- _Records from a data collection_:
= Beginning of Section =

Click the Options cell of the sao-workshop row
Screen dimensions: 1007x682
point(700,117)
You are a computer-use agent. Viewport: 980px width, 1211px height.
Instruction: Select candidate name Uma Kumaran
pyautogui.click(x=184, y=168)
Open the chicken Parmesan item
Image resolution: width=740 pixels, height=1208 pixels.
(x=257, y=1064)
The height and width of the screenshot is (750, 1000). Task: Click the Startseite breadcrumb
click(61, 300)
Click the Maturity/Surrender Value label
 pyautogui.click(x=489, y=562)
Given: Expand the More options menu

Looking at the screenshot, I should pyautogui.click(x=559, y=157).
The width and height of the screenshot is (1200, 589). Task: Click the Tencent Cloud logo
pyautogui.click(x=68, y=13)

= End of Section =

- _Task to complete_:
Retype all of the entries. Keep each one exactly as written.

- _Exercise result_:
Click the Options cell of the sao-workshop row
Screen dimensions: 1007x682
point(700,117)
You are a computer-use agent. Viewport: 980px width, 1211px height.
Instruction: Select candidate name Uma Kumaran
pyautogui.click(x=184, y=168)
Open the chicken Parmesan item
Image resolution: width=740 pixels, height=1208 pixels.
(x=257, y=1064)
The height and width of the screenshot is (750, 1000). Task: Click the Startseite breadcrumb
click(61, 300)
Click the Maturity/Surrender Value label
 pyautogui.click(x=489, y=562)
Given: Expand the More options menu

Looking at the screenshot, I should pyautogui.click(x=559, y=157).
The width and height of the screenshot is (1200, 589). Task: Click the Tencent Cloud logo
pyautogui.click(x=68, y=13)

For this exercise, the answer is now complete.